■ **Aufgabe**: Sammle aus den Zeilen unten alle, in denen die Zeichenfolge „banner“ vorkommt, und gib sie unverändert wieder.

### Vorliegende Zeilen

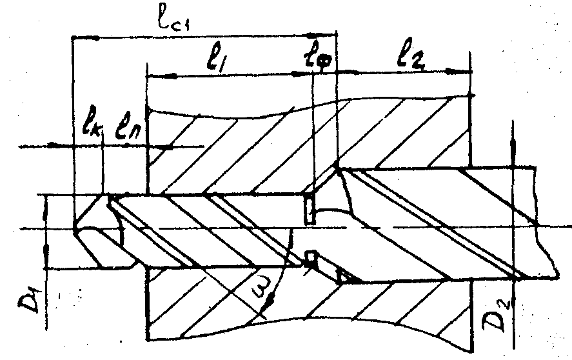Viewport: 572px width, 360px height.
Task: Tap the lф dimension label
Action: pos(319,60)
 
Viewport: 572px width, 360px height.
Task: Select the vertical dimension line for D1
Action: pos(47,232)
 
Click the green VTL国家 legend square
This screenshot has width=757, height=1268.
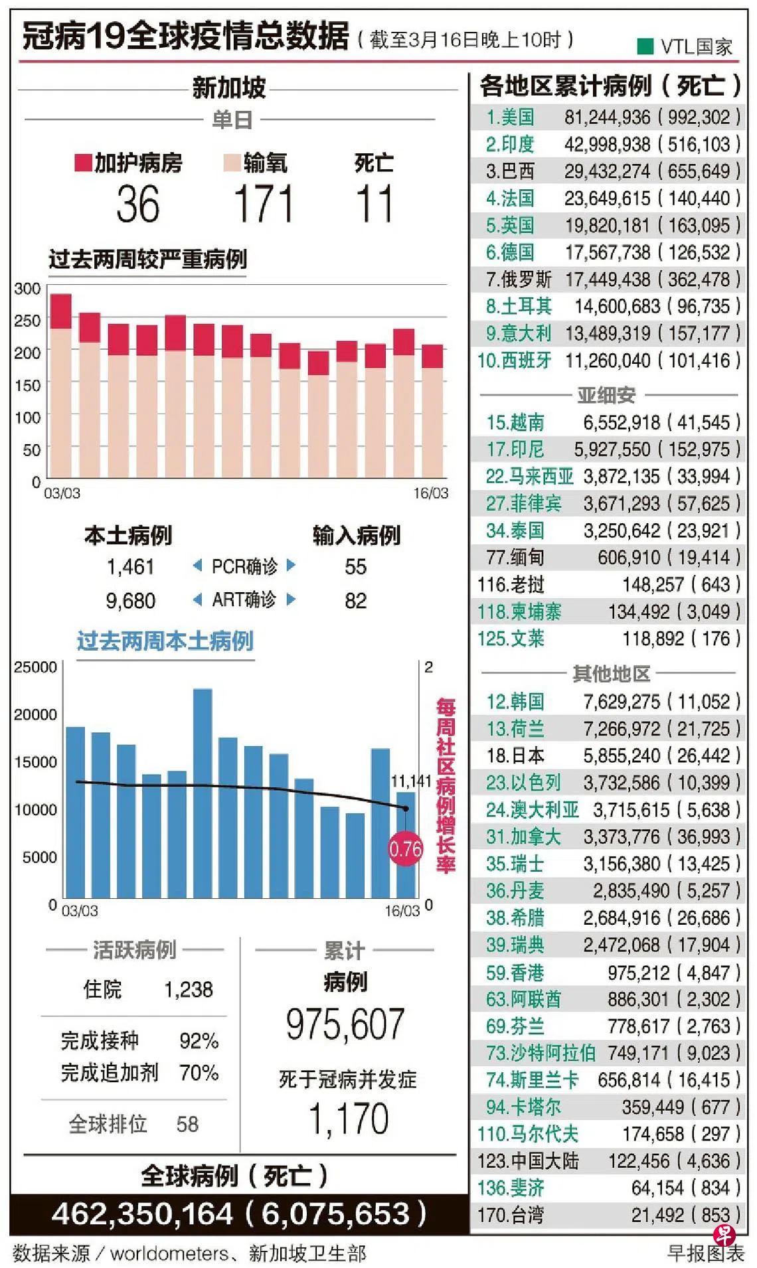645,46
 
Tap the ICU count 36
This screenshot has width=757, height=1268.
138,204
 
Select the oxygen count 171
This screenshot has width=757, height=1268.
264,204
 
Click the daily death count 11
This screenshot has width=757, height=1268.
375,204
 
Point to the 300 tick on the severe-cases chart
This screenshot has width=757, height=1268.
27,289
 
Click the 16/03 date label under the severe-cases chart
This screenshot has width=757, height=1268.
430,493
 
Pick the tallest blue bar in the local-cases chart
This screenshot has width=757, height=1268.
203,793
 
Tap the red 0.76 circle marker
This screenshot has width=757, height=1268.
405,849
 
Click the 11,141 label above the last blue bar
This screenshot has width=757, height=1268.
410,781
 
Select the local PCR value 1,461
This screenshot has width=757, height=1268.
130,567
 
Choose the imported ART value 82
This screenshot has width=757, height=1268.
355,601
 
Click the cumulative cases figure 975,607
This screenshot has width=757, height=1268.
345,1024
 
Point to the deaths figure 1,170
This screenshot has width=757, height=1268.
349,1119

######
### Vorliegende Zeilen

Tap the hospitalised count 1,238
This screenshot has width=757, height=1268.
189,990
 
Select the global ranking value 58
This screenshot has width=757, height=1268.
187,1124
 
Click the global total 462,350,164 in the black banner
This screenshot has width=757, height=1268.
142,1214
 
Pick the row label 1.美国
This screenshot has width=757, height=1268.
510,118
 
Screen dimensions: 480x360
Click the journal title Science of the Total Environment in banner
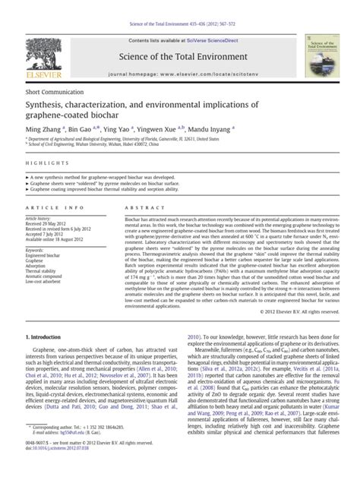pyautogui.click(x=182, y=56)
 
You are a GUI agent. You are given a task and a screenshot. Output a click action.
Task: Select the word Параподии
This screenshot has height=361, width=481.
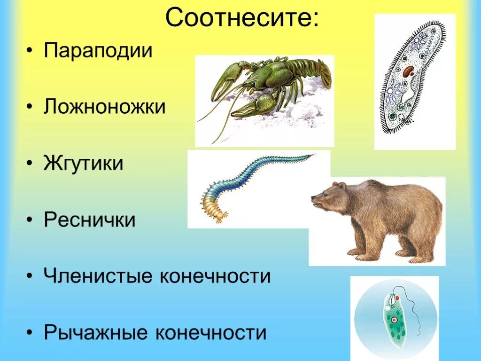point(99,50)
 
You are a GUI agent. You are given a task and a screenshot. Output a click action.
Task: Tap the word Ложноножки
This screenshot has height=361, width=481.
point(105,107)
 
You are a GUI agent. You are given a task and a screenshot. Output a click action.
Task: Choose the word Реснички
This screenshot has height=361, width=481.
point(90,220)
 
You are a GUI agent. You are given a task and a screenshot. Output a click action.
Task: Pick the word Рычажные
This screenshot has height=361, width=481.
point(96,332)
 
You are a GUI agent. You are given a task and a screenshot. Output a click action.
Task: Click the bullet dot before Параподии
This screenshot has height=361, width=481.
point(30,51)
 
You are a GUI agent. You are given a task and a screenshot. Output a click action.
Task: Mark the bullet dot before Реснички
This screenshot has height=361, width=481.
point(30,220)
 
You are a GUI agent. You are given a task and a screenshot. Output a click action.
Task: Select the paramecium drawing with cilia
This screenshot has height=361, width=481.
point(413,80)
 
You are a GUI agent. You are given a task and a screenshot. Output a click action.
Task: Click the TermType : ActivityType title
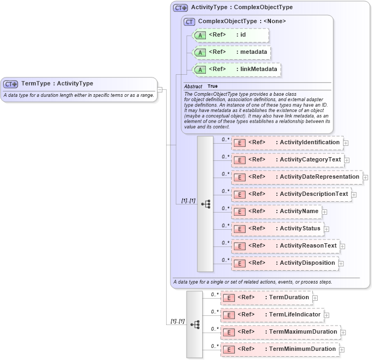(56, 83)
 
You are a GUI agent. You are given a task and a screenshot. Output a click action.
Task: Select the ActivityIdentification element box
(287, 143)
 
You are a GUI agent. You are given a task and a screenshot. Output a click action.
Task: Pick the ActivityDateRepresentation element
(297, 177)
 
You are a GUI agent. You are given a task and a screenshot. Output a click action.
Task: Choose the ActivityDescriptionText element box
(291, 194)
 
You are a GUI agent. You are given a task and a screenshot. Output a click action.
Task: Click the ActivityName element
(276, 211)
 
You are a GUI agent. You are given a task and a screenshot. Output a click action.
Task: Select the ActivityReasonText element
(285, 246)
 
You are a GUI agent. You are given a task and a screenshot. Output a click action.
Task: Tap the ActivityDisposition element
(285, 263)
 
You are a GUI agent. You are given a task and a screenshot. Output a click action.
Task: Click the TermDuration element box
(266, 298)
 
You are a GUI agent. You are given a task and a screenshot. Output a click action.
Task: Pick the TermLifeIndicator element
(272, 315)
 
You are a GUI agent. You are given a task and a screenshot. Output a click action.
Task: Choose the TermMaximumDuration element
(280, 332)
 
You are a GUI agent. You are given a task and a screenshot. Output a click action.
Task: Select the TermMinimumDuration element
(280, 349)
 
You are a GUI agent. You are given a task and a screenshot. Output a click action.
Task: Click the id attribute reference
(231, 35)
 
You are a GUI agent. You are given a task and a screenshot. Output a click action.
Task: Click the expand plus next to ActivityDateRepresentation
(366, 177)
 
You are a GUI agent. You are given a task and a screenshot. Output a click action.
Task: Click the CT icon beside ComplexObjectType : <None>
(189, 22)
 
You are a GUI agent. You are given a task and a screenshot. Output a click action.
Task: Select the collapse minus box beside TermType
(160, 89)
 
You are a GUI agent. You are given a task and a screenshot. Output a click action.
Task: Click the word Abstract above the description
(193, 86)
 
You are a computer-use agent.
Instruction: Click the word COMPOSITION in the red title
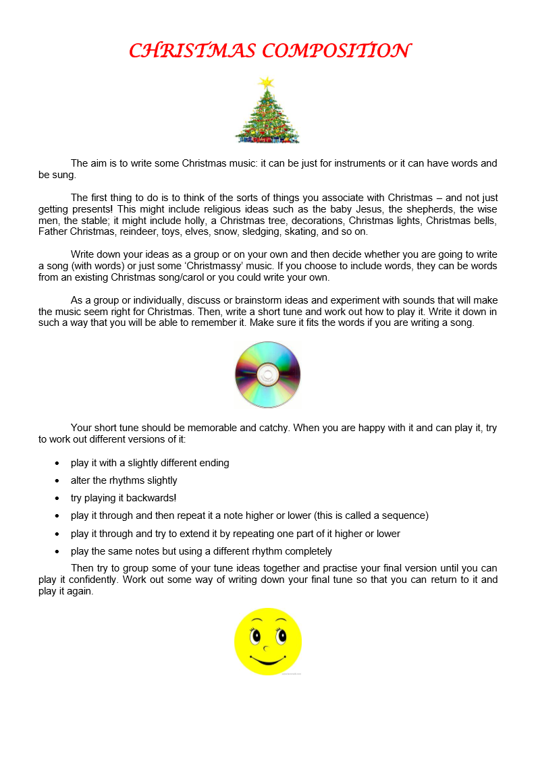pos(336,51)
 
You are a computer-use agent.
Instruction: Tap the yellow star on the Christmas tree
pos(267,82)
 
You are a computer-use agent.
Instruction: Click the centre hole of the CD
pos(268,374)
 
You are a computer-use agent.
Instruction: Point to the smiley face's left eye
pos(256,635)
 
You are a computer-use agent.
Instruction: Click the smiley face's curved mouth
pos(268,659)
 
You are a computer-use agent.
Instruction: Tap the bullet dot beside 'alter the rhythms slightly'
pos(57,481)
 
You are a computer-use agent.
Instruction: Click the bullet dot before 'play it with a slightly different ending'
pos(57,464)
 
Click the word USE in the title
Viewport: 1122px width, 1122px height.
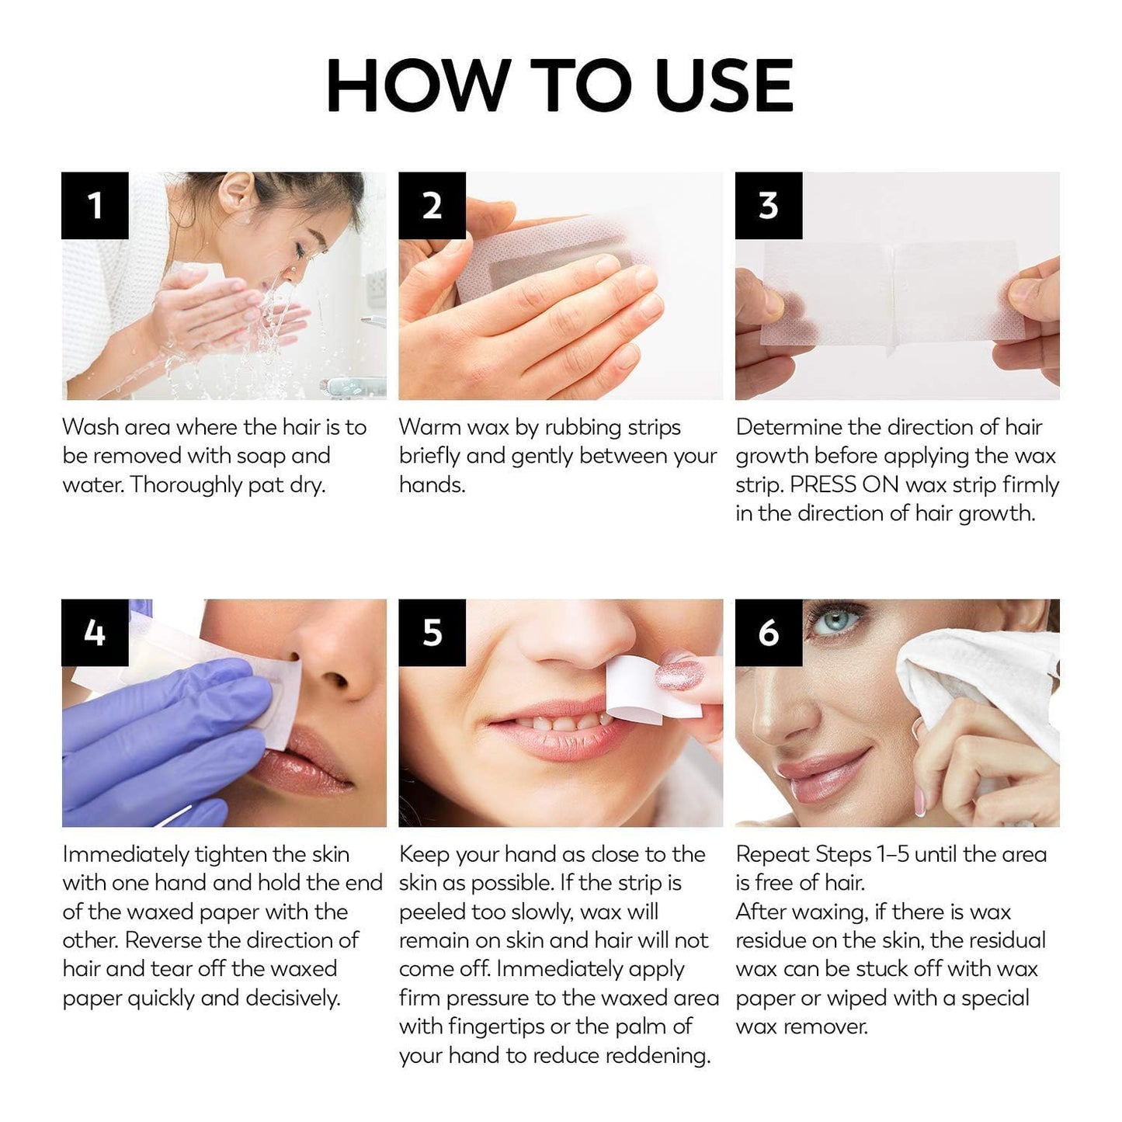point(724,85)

######
### Vorliegende Zeilen

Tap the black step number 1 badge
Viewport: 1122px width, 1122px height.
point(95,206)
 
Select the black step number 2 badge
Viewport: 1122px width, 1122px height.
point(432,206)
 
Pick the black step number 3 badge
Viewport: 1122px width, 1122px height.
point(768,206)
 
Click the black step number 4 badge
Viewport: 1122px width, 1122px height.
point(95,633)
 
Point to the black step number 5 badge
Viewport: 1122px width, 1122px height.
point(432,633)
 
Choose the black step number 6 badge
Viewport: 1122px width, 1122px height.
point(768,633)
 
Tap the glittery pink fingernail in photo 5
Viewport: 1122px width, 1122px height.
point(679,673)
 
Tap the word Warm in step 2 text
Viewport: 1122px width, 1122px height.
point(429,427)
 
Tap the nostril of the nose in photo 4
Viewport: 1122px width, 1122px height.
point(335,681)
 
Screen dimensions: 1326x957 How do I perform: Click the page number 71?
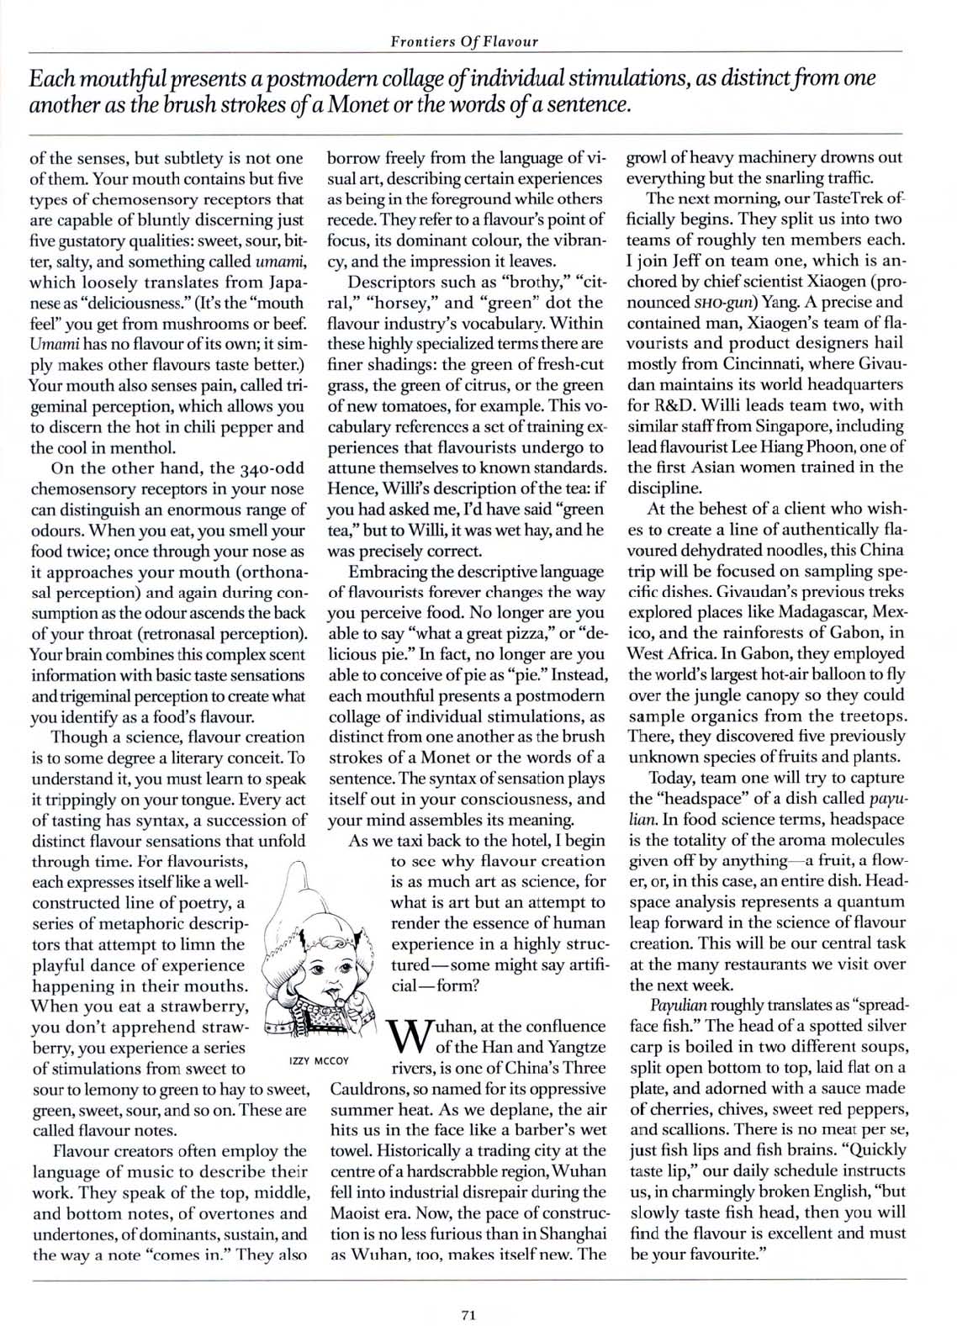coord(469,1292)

######

■ **Ergebnis**:
Click the global total 462,350,164 in the black banner
Click the journal title Science of the Total Environment in banner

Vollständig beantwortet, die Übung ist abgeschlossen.